Pahri mengingatkan agar kasus hilangnya frasa agama tersebut menjadi perhatian serius bagi Kemendikbud. Mereka tidak lagi membuat kebijakan yang tidak terencana dengan baik. Penyusunan draf PJPN 2020-2035 misalnya yang mengabaikan sejarah pendidikan Indonesia justru berakibat fatal.
“Kepada pemerintah khususnya menteri pendidikan hendaknya, berkaitan dengan pendidikan ini perlu dikaji lebih dalam tidak serampangan,” ucap Pahri.
Ia juga mengatakan menghilangkan agama dari visi pendidikan Indonesia sama saja dengan menghilangkan NKRI. Sebab agama memiliki makna penting bagi berdirinya Indonesia. Sudah seyogyanya pemerintah lebih memprioritaskan kebijakan untuk menguatkan agama bukan malah melemahkan agama dari sektor pendidikan.
Pahri mengungkapkan adanya upaya melemahkan peran agama dari sektor pendidikan di Indonesia. Ia menyebut pada tahun 2020 lalu, pihaknya beberapa kali terlibat dalam acara rapat yang diselenggarakan oleh kementerian. Ia bahkan mengatakan bahwa kebijakan yang dikeluarkan Kemendikbud justru melemahkan agama.
“Saya lihat belakangan ini banyak pelemahan-pelemahan nilai-nilai religius kita itu di bidang pendidikan itu ada pelemahan-pelemahan di situ bukan penguatan,” tutur Pahri.
Upaya pelemahan inilah yang kemudian banyak ditentang oleh forum guru dari berbagai agama di Indonesia. Para guru dari perwakilan agama Hindu, Budha, Nasrani, dan Katolik pun sepakat akan pentingnya agama dalam pendidikan Indonesia. Mereka ingin agar para siswa tetap berada pada ruh religiusitas.
“Sejarah membangun manusia Indonesia itu memang beriman, bertakwa itu, kalau ada yang nyoba-nyoba memisahkan pasti banyak yang berteriak, karena kita semua tidak ingin anak-anak didik kita itu, jadi anak didik yang lepas dari nilai-nilai agamanya,” ujar Pahri.
Persoalan Serius
Hal senada juga disampaikan oleh FGM Kota Solo, mereka juga mengungkapkan kekhawatirannya. Mereka menyebut jika frasa agama benar-benar dihilangkan dari PJPN maka hal itu akan menjadi persoalan serius.
“Jangan sampai kehidupan berbangsa dan bernegara kita ini dijauhkan dari agama.

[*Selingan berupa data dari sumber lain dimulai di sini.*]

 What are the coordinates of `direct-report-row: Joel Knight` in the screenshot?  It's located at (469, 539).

Khususnya dalam dunia pendidikan,” ucap Ketua FGM Kota Solo, Muhdiyatmoko kepada IslamToday pada Selasa (16/3/2021).
Muhdiyatmoko mengatakan hilangnya frasa agama dari draf PJPN 2020-2035 dikhawatirkan akan berdampak bagi pembentukan karakter religius siswa di sekolah. Sebab selama ini banyak sekolah-sekolah yang telah berupaya menerapkan pembiasaan ibadah harian bersama di sekolah.

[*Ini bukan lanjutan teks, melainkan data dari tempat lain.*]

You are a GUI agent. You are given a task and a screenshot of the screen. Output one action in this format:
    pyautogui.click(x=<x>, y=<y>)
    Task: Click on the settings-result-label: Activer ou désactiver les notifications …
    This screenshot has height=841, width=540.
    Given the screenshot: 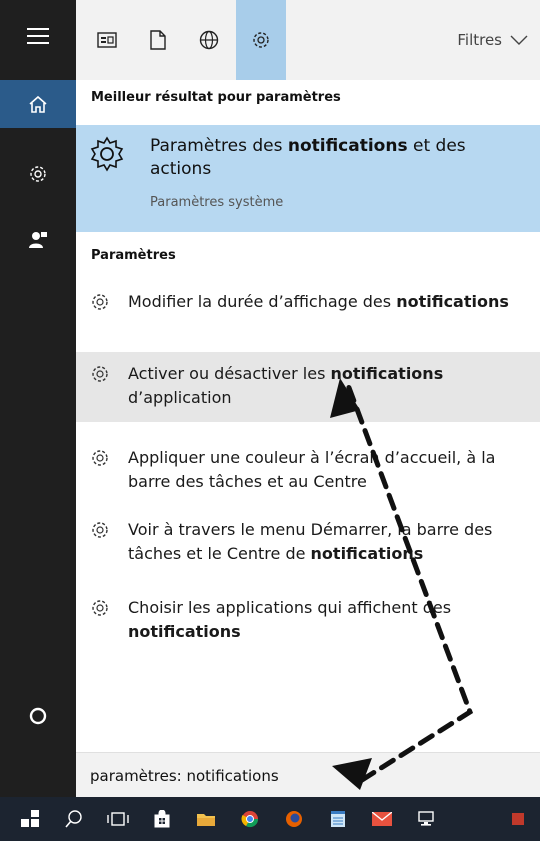 What is the action you would take?
    pyautogui.click(x=286, y=386)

“Saya khawatir kalau pendidikan dijauhkan dari agama atau agama sudah tidak lagi menjadi ” roh” dalam pendidikan, pembiasaan karakter religius dan kegiatan ibadah harian di sekolah bisa hilang,” ungkap Muhdiyatmoko.
“Kita akan kehilangan calon pemimpin bangsa yang cendekia dan berkarakter religius,” pungkasnya.